> **Texte de référence**

-=-=-=-=-

—Par Karl Paolo —
Les vociférations qui ont émaillées la venue des jeunes du lycée Schœlcher à la simple évocation du nom de Serge LETCHIMY ont mis au devant de la scène, un des aspects majeurs du comportement comme des pratiques d’Alfred MARIE-JEANNE que certains avaient sans doute oublié.
Pourtant et contrairement à ce que certains journalistes ont prétendu, il ne s’agit pas d’une perte de contrôle qui aurait été provoquée lors d’un échange un peu vif avec d’autres interlocuteurs. Même dans ce cas, un élu, un « décideur », un responsable politique, l’exécutif d’une des deux principales assemblées locale, se doit de garder son self contrôle et de tenir, en toute circonstance, un langage et des propos exempts d’agressivité.
Il ne s’agit pas davantage d’un brusque coup de fièvre qui aurait été provoqué par la question d’un professeur, dont le seul objet était de débloquer la situation : « Ne pourriez pas rencontrer Monsieur LETCHIMY pour débloquer la situation ? »
Il s’agit d’un dérapage calculé, volontaire, destiné à impressionner son auditoire, à jouer des muscles comme le ferait un major de quartier devant une table de « serbi », dérapage d’une agressivité incroyable et totalement inqualifiable de la part d’un élu, qui, de surcroit, occupe les fonctions de président du conseil régional et de parlementaire.
Il s’agit d’un dérapage tellement volontaire que son auteur le revendique devant ses troupes réunies le28 novembre au Robert en disant : « Un homme venu d’ailleurs, militant du PPM, m’a posé une question. MWEN VOYEW AILLE CHIE »
Ce n’est pas la première fois qu’Alfred MARIE-JEANNE se livre à ce type d’outrances, on l’oublie trop facilement. Daniel ROBIN, conseiller régional de la liste des Progressistes et des démocrates a eu à subir, en pleine séance plénière, les sarcasmes et les vociférations du président de l’assemblée régionale, parce qu’il s’était permis d’émettre quelques critiques sur la politique suivie. N’est-ce pas là pourtant le rôle de l’opposition dans un pays démocratique ?

-=-=-=-=-

> **Matériel fourni**
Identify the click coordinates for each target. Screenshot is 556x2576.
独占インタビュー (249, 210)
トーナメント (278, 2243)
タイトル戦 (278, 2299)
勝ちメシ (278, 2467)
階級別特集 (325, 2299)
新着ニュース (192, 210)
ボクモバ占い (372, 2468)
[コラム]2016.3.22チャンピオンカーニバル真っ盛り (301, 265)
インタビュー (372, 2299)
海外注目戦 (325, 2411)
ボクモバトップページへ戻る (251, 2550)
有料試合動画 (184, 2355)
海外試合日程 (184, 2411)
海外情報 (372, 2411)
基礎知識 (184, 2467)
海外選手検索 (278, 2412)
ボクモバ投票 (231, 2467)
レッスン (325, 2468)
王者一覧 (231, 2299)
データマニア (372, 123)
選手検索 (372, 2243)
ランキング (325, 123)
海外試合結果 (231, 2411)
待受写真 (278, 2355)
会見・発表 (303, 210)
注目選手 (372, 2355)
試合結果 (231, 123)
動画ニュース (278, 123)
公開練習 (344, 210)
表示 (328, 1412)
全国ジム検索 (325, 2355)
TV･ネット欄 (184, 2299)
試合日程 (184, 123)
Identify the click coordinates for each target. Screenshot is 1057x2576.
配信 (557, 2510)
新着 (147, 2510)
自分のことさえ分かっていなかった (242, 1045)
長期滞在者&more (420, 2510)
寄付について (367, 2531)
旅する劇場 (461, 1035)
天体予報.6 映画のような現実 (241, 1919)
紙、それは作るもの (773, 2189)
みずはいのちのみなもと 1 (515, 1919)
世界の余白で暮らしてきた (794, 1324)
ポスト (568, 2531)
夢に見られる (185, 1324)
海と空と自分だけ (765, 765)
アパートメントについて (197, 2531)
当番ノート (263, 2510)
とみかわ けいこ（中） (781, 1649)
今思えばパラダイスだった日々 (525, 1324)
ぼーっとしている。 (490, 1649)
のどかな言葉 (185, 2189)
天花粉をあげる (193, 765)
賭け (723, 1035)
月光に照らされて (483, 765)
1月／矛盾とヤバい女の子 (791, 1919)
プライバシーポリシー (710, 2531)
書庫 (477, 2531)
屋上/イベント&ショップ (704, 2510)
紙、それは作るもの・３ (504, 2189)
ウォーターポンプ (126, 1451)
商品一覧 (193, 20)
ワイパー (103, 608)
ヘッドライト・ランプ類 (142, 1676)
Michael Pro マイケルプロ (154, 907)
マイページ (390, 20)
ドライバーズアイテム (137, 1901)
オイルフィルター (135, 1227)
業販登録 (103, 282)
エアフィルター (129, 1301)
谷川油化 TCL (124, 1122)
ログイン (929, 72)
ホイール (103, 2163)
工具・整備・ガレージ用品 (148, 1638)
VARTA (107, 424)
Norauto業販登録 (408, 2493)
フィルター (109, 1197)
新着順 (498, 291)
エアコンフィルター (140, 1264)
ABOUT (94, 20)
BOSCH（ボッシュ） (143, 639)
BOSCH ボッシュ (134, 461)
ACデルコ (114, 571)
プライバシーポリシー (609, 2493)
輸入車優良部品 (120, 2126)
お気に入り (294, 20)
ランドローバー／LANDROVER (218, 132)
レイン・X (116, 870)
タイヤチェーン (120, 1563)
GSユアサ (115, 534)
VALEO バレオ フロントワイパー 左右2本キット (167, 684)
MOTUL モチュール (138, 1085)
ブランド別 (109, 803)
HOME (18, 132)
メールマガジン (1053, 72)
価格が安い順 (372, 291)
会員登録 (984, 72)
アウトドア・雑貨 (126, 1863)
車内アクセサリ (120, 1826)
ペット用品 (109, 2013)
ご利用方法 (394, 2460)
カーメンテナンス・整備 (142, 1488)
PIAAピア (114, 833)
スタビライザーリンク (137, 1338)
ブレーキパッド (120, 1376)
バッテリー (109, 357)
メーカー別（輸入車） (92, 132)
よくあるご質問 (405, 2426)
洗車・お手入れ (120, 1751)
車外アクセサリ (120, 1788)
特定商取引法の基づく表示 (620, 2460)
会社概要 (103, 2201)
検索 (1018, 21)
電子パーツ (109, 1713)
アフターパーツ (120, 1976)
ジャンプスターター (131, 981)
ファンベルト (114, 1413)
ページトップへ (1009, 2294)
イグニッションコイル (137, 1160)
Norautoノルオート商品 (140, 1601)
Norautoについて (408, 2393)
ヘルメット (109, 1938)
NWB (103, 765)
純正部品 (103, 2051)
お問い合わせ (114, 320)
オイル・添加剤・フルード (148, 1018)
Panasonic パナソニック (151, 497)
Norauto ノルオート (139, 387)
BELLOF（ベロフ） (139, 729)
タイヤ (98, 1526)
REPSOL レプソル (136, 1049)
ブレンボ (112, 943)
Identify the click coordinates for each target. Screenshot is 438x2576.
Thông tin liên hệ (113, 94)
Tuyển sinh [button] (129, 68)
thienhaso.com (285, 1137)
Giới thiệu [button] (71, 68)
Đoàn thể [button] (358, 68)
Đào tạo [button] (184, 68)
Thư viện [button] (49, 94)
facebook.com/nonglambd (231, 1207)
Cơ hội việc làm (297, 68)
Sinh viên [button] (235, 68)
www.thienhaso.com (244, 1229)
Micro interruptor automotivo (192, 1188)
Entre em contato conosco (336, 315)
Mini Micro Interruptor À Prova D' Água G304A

-=-=-=-=-

Traduisez en anglais cette phrase du texte de référence : « Ce n’est pas la première fois qu’Alfred MARIE-JEANNE se livre à ce type d’outrances, on l’oublie trop facilement. »

This is not the first time Alfred MARIE-JEANNE has indulged in this kind of excess; people forget that too easily.